Plug in! Electricity is any boat’s lifeline. A new self-paced, online course will show all mariners how to spot and fix basic electrical problems on any vessel.
“You get a 30 year old boat and some of the wiring is just amazing. Somebody adds or takes something out and they leave the old wiring behind,” said Alan Sorum, a former Valdez harbormaster and collaborator on the Boat Electrical Systems course offered now at the University of Alaska/Southeast.
Wiring is just one of eight modules in the course that use animations, YouTube videos and direct contacts with experts at the Sitka campus. Being able to deliver it on line and at a distance has been the “great bridge,” said Torie Baker, an Alaska Sea Grant advisor in Cordova and a partner in the project.
“There’s been a real need for this basic but upgraded look at these kinds of electrical systems. Classes like this help you systematically understand what you’re up against and how to troubleshoot it, and the tools that you need,” Baker said.
Both agreed a top feature of the electrical course is the focus on troubleshooting. Sorum said just knowing the basic rights and wrongs of bonding and grounding, for example, would prevent a harbormaster’s biggest headache.
“Boats have AC systems and DC systems and if they’re not wired correctly, you end up getting voltage or current in the wrong places and it causes all kinds of problems – for your boat and your neighbor’s,” he said. “Plus it costs money for the power, it causes electrolysis. For me that was always the biggest hassle – someone would complain about having a hot harbor or a prop getting eaten up, and it’s so hard to track down who’s causing the problem.”
The Boat Electrical Course is open for sign-ups now.
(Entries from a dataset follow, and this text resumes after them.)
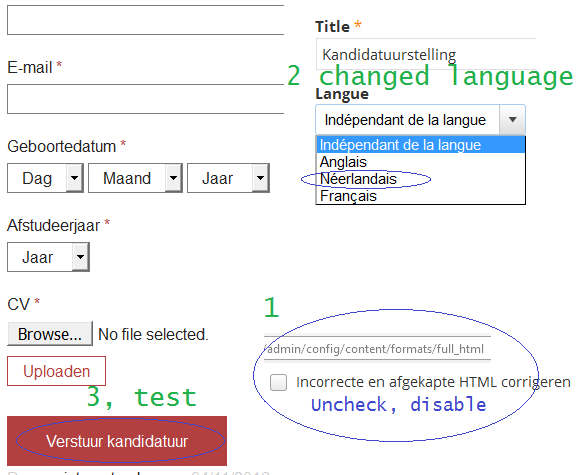Click the Title field with Kandidatuurstelling

click(426, 54)
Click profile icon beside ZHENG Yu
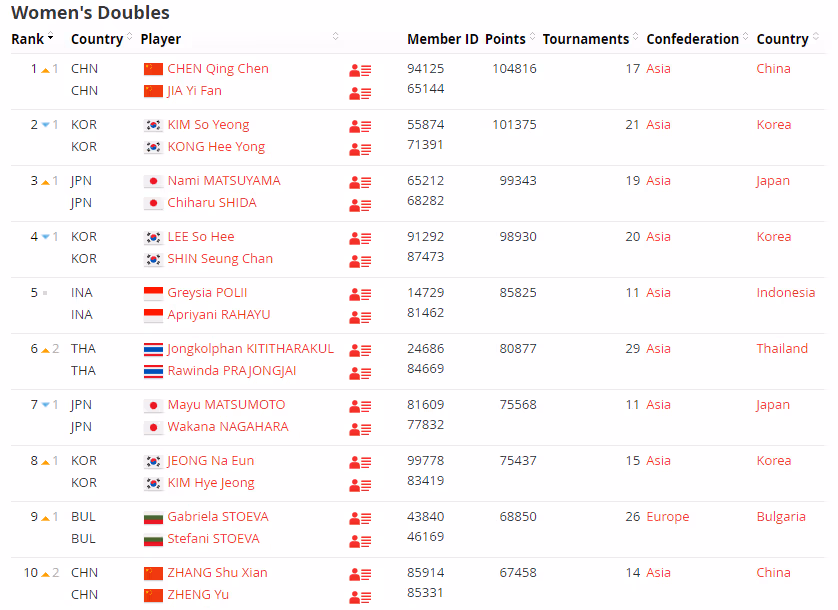Image resolution: width=838 pixels, height=610 pixels. (360, 597)
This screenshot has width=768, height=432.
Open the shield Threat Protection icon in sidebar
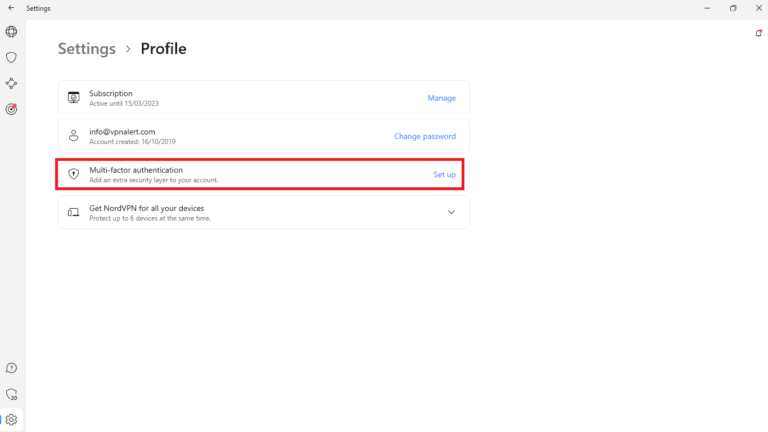[11, 58]
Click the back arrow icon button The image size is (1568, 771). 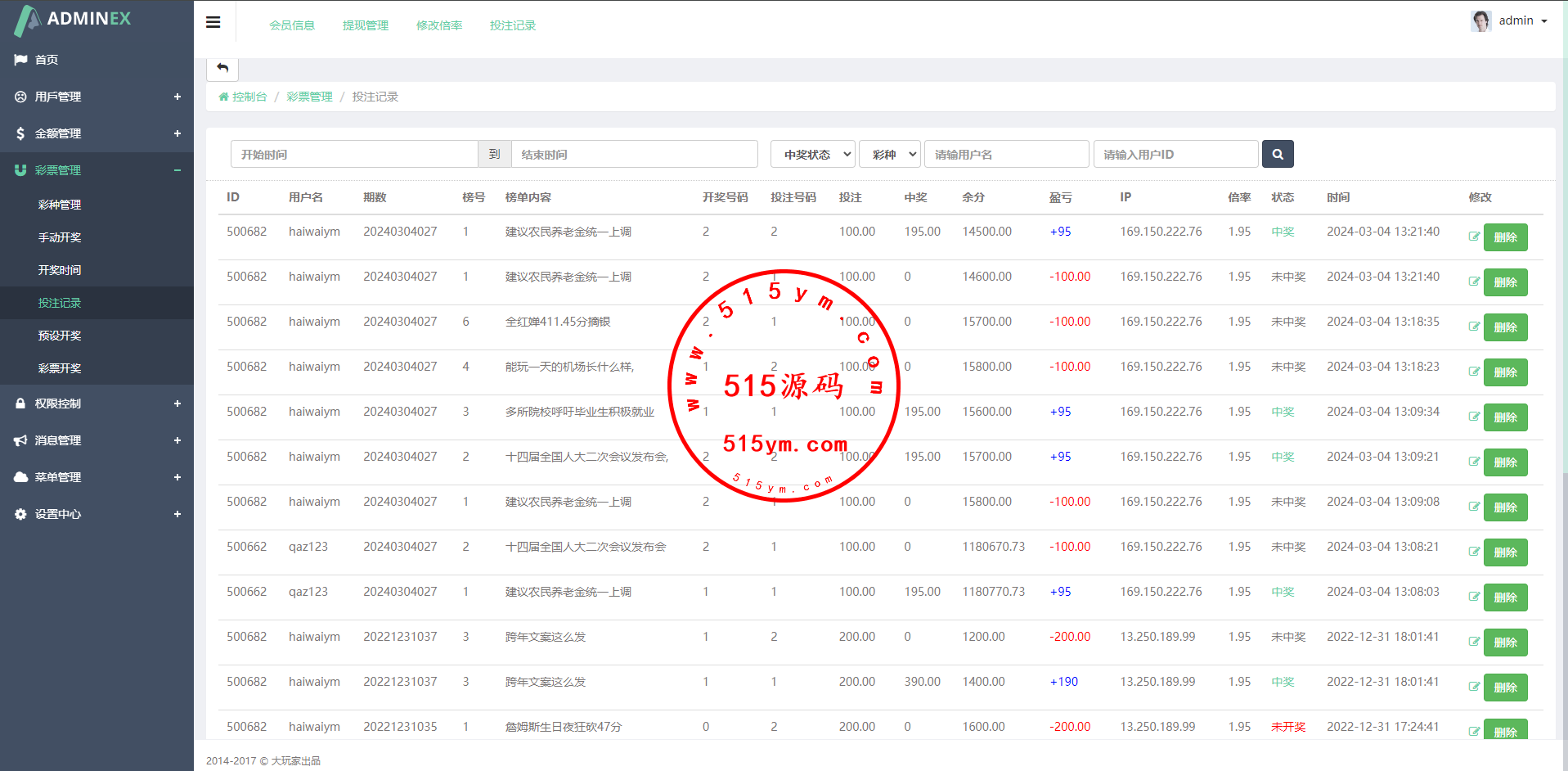click(222, 68)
The 10-15 hour course is self-paced over three months and costs $125. Contact UAS for more info.
Fish watch – Bristol Bay’s 2014 salmon harvest of 31 million fish adds up to a preliminary value of $197 million to fishermen, the second highest ever and 79% above the 20 year average. (The highest was $202 million in 1990.) For sockeye salmon, the catch of 28.8 million was 61% higher than expected, with a dockside value of nearly $193 million.
Norton Sound fishermen also were seeing a nice salmon payday. The harvest for chums has been one of the best in 25 years, and the fourth best ever for silvers, said Jim Menard, regional fisheries manager based in Nome.
With local buyers paying one to two dollars per fish, fishermen should end up with a record $1.5 million season. Menard said 120 permits fished Norton Sound this summer, compared to just 12 in 2002.
Increased interest from salmon buyers also has boosted the economy at Kotzebue. This year three local buyers were competing for chums, compared to none 12 years ago. Fishermen delivered $3 million dollars in salmon this year, just short of the $3.25 million dollar record set in 1981.